Collection entries
────────
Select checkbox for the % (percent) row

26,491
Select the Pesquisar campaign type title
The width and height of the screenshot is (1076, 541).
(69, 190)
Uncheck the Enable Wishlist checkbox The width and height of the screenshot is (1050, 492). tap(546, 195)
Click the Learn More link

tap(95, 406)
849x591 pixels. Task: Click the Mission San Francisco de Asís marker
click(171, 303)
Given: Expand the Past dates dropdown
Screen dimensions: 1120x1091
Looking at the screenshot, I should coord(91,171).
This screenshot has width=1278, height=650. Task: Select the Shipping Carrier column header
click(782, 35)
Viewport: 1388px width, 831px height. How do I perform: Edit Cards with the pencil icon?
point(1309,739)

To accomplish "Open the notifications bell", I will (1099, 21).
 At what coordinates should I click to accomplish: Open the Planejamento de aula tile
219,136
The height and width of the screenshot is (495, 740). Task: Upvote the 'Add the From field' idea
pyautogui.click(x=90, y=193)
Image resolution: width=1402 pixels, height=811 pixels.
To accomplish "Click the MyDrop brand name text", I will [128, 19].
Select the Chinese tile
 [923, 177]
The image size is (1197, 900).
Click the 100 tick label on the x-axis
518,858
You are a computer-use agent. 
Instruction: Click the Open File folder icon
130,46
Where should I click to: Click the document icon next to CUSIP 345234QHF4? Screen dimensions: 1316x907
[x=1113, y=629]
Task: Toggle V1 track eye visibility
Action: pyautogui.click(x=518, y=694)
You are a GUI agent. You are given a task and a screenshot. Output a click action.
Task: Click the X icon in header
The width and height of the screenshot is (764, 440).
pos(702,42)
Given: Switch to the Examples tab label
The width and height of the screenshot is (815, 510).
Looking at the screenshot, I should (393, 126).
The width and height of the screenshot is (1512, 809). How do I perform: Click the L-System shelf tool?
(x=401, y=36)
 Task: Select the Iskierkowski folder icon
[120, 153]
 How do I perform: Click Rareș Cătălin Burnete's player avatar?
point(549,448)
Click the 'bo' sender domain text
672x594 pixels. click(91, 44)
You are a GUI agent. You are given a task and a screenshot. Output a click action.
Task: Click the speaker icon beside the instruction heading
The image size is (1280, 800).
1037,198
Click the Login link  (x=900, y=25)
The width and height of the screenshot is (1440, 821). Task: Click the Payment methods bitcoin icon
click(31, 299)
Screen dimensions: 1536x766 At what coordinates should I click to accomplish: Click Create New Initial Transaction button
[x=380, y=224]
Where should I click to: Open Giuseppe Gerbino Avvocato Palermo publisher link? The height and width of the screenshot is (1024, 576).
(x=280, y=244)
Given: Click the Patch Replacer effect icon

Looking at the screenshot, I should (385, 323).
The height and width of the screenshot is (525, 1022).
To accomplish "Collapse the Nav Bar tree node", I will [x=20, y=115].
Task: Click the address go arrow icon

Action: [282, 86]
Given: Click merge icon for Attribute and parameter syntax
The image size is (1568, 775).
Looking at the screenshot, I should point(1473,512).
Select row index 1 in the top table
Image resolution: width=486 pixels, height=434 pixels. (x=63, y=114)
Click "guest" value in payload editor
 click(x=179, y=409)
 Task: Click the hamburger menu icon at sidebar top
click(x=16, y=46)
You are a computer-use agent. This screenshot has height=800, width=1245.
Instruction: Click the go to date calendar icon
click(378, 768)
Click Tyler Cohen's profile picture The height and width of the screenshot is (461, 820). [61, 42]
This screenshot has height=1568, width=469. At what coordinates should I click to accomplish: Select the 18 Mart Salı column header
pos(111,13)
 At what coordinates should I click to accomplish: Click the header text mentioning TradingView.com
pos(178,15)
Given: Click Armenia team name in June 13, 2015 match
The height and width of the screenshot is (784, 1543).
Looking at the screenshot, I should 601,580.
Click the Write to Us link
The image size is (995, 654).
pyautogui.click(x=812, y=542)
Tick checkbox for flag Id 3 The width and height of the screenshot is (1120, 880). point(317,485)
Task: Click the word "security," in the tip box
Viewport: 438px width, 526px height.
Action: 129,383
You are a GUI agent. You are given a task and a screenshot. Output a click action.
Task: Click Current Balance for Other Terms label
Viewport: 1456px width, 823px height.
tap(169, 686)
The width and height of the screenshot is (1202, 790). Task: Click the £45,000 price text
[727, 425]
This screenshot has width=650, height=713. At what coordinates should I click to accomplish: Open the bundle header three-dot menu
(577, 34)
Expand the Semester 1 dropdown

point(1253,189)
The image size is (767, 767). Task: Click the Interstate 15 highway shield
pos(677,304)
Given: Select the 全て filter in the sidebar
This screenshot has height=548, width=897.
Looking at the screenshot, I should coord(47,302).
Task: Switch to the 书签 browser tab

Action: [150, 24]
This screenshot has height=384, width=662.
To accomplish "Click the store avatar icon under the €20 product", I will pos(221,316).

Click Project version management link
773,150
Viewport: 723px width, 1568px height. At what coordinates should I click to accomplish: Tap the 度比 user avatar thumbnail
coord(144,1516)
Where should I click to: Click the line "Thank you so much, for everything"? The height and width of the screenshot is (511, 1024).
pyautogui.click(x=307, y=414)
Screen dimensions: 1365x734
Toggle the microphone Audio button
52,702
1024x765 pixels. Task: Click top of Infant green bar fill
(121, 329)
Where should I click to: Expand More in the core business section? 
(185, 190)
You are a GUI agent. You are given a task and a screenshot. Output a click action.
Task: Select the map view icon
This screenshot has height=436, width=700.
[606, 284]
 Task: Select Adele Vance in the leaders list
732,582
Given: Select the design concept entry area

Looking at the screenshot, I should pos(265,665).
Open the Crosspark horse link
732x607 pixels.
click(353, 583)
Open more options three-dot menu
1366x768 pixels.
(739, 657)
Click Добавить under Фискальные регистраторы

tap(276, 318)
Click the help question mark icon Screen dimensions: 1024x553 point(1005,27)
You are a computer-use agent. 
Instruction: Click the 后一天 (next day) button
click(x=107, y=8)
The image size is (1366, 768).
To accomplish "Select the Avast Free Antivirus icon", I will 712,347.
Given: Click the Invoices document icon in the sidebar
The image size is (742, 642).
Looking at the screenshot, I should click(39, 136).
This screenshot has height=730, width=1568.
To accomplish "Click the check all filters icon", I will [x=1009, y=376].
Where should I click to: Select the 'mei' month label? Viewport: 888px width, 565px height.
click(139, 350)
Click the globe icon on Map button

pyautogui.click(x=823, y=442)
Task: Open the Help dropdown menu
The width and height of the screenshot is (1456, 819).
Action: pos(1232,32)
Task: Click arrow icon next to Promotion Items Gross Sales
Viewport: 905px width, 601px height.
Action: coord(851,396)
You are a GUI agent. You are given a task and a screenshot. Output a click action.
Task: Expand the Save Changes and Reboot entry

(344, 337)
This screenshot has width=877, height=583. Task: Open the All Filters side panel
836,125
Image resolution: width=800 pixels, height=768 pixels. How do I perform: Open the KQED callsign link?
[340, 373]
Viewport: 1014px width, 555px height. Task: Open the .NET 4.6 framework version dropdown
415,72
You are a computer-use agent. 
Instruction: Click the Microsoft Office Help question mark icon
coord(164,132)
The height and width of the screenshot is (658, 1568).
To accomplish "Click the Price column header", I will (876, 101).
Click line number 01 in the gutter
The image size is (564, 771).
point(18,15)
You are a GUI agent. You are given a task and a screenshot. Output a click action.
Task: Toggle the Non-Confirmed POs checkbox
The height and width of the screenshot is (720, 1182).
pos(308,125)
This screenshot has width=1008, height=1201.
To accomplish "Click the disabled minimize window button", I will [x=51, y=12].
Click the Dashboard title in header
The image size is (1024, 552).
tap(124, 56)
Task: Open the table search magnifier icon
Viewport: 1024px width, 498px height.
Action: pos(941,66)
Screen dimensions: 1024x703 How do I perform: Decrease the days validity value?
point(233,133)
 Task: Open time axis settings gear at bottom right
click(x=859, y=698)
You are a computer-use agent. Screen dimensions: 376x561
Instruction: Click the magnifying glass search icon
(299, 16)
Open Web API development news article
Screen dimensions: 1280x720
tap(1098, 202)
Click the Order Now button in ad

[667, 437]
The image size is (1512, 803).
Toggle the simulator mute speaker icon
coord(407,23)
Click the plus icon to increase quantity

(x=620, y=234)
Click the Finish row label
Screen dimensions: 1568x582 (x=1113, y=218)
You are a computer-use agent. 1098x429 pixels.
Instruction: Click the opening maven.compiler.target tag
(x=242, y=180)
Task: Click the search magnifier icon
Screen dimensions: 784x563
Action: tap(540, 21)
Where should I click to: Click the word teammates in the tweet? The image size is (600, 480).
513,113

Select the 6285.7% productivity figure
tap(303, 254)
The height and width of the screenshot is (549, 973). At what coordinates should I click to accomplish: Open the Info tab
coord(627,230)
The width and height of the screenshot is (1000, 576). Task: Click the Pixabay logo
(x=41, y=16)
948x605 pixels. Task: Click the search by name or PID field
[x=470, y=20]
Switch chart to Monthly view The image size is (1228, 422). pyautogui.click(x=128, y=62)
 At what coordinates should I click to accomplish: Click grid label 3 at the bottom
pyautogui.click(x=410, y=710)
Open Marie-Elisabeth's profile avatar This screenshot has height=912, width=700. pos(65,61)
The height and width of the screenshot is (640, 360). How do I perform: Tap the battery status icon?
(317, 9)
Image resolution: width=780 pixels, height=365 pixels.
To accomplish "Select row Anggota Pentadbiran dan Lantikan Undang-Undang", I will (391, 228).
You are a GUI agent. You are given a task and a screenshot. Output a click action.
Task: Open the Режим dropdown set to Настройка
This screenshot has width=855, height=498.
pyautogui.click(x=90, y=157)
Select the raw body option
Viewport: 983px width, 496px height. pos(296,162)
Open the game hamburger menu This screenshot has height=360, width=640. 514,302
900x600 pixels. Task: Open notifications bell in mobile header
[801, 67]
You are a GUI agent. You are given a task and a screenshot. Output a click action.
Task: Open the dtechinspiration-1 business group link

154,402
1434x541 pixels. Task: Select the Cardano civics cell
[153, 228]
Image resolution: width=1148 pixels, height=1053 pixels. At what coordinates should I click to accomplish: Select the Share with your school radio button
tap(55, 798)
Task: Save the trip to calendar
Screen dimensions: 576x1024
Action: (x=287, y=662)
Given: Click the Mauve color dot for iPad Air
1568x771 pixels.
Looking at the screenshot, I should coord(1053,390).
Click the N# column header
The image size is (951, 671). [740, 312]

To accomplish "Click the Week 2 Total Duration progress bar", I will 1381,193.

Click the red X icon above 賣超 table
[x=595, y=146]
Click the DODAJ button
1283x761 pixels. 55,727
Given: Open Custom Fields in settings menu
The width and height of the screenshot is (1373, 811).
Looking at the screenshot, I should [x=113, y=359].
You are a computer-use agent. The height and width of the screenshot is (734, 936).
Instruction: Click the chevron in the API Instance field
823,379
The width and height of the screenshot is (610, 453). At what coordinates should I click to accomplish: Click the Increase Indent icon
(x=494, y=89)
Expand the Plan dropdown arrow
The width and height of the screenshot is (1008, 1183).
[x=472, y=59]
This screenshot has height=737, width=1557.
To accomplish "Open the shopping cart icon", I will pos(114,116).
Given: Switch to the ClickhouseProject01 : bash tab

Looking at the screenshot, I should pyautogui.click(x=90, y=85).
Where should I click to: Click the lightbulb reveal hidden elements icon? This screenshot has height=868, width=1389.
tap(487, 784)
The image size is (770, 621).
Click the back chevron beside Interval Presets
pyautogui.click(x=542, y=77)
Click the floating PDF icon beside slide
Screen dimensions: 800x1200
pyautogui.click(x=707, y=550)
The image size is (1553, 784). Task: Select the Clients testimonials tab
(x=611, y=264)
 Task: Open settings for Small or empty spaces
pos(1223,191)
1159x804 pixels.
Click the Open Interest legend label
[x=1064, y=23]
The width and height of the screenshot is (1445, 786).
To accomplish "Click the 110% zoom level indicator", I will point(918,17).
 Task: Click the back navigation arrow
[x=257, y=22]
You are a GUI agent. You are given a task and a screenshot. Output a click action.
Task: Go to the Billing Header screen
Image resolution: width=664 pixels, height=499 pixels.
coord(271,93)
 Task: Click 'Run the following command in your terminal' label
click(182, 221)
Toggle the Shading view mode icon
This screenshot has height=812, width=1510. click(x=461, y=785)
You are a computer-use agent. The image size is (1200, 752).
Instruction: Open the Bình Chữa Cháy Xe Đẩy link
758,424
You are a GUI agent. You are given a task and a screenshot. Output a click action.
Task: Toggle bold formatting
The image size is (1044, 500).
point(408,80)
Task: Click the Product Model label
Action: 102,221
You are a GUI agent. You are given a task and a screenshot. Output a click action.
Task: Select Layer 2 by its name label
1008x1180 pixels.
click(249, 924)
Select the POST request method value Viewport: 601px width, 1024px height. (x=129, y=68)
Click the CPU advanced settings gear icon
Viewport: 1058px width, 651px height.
────────
## EXERCISE GOAL
Gather each line from the entries above that includes the word "magnifier".

## SOLUTION BELOW
Task: Open the table search magnifier icon
Task: Click the search magnifier icon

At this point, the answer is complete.